I wish I had a good answer for you.Unfortunately there is a lot of resistance among regulators. For some reason IBS is not seen the same way acne or erectile dysfunction are.Those diseases/disorders are so life threatening that it is totally acceptable for medications to leave you maimed or dead if there a a chance the medication will make a difference for you.IBSers are thought to just be people that refuse to eat their fiber so any treatment more dangerous than fiber cannot be allowed on the market.It doesn't seem to matter how much research there is that IBS can be a devastating illness, not just a minor inconvenience and how much evidence there is that IBSers feel that the same amount of risk allowed to treat every other disease on the planet would be a risk we are willing to take to go to the store without pooping our pants there doesn't seem to be a lot of pressure on regulators to change their views.The only reason Lotronex even got back on the market in a strictly regulated fashion was because something like 1% of all users wrote to the FDA to complain.

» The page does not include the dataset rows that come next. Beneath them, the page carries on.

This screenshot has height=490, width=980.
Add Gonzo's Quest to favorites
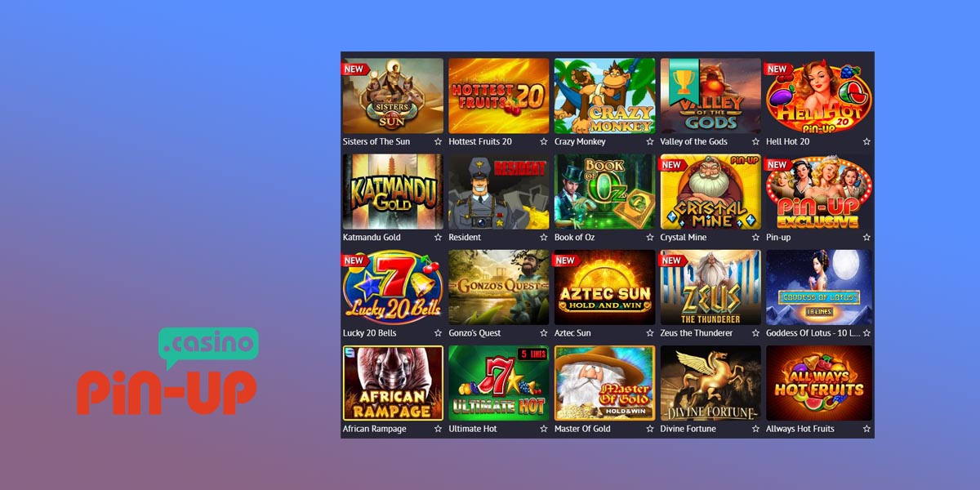pyautogui.click(x=544, y=333)
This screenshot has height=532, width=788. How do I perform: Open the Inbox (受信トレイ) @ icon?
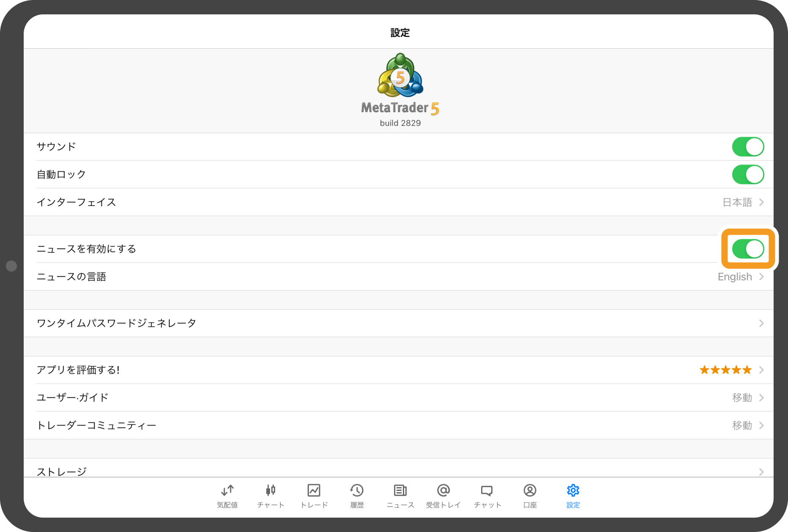[x=443, y=491]
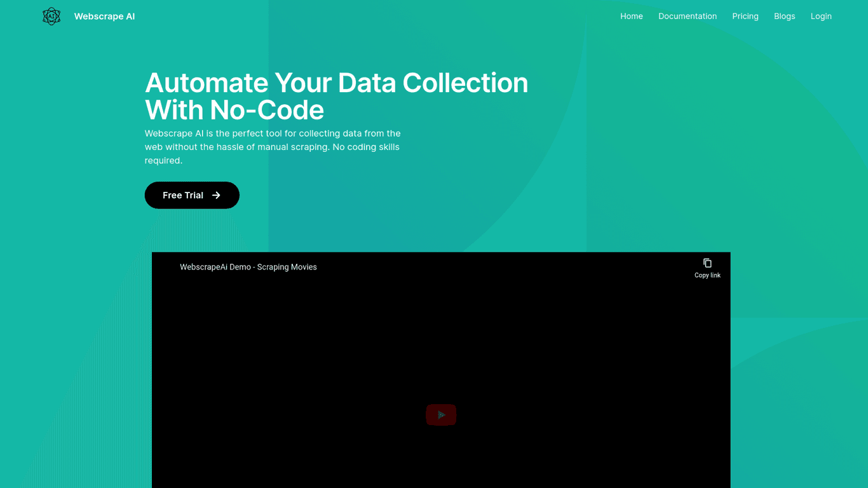The height and width of the screenshot is (488, 868).
Task: Open the Home page from navigation
Action: (632, 16)
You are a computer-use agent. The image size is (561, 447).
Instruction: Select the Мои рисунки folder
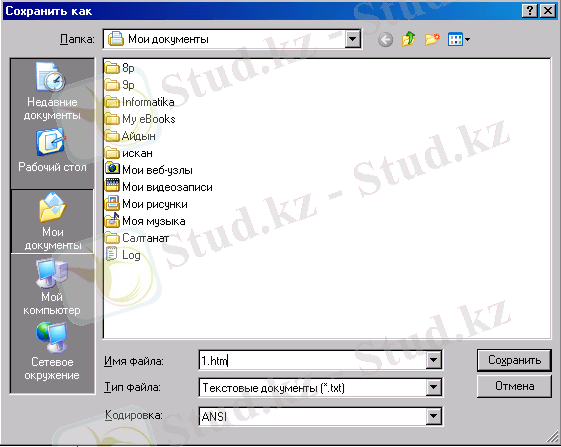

We thought maybe that would get their attention, but based on how they treat other IBS drugs they seem to be completely back to eat more fiber and leave us alone mode.Really makes one want to pray all of the people in charge of regulating drugs get severe IBS, even though that isn't very nice.The main problem I see is drugs that are more effective and safer are unlikely to be developed because everyone knows the FDA and other regulatory bodies will not allow the drugs to be approved. Fiber and only fiber is what we are allowed and should be all we ever need.*sigh*


----------



## chemist (Mar 16, 2009)

Thanks Kathleen. The time you put in to helping people on this forum is phenomenal.Is there nothing we can do about this?Surely the pharma company (in this case GSK I believe) would back a renewed attempt to release the drug as there would be huge, global demand for their product.If we add that to the potential power of a community like this, maybe the regulators would be more inclined to examine the issue again... It seems ridiculous that a few incompetant doctors (those who prescribed the drug to C sufferers initially) should cause such suffering for so many people.


----------



## Nath (Jan 5, 1999)

The good news is your doctor does not have to be part of the prescribing program if you are outside the US. The bad news is you have to pay full price from an online pharmacy and lotronex is fairly expensive.


----------



## IBSD88 (Mar 23, 2009)

do you know a site where you can buy it and just how expensive it is, if I can afford something to sort me out id willingly pay anything up to the amount I can actually pay.


----------



## chemist (Mar 16, 2009)

If that's the case, as per IBSD88's post below, do you know a safe place to buy the stuff online? 5HT3 Antagonists seem to be the way forward. I've been testing Zofran (Ondansetron) which seems to work on some level. But Lotronex seems to be by far the most powerful, which is why I'd pay a lot to get the stuff...


----------



## Kathleen M. (Nov 16, 1999)

Unfortunately the cheaper the med is at an online pharmacy the more likely you are not to get the real stuff.Pharmacies that are cheap, usually from a poor country, do not require any prescription, etc. also tend to be the ones that aren't likely to pay top dollar to get the real stuff.I'm not sure if many places sell it online because of the restrictions in prescribing.If they will send it to you without a prescription that has the sticker on it saying your doctor understands how to prescribe it I would be worried. Also use some net tools to find out where the pharmacy actually is located rather than what country they say they are from. A lot of them claim to be in Canada because people trust Canadian pharmacies even if they are on another continent.Drugstore.com has it (I think they are a real pharmacy) and list the prices so you can get an idea of what it really runs. They may not be the cheapest, but they do seem to be real.


----------



## overitnow (Nov 25, 2001)

Over $500 a month!


----------



## chemist (Mar 16, 2009)

Ouch! That's more than I thought. Can't actually find the meds on drugstore.com though...If I was sure the meds were genuine I would pay that though as I wouldnt take one every day. Has anyone else bought from that site and if so, how was it?


----------



## overitnow (Nov 25, 2001)

http://www.drugstore.com/pharmacy/prices/d...&trx=1Z5006That should get you to the product/pricing page.I had read here about that cost before. I have to say that I would have had to try _everything_ before I would even consider putting out that much, especially as you don't know if they will work, or not. I know people have complained when they find out that the supplement I use costs almost $40 a month, that the hypno is $100, even though that is a one time cost, or that even Caltrate costs too much. Somedays those discussions make me despair. I would never want to go back to "dealing" with this problem, now that I have been free of it for so long; but I think $500 would test my resolve. I feel myself very fortunate to have found something to stop my problem. I wish you well with your hunt.Mark


----------



## chemist (Mar 16, 2009)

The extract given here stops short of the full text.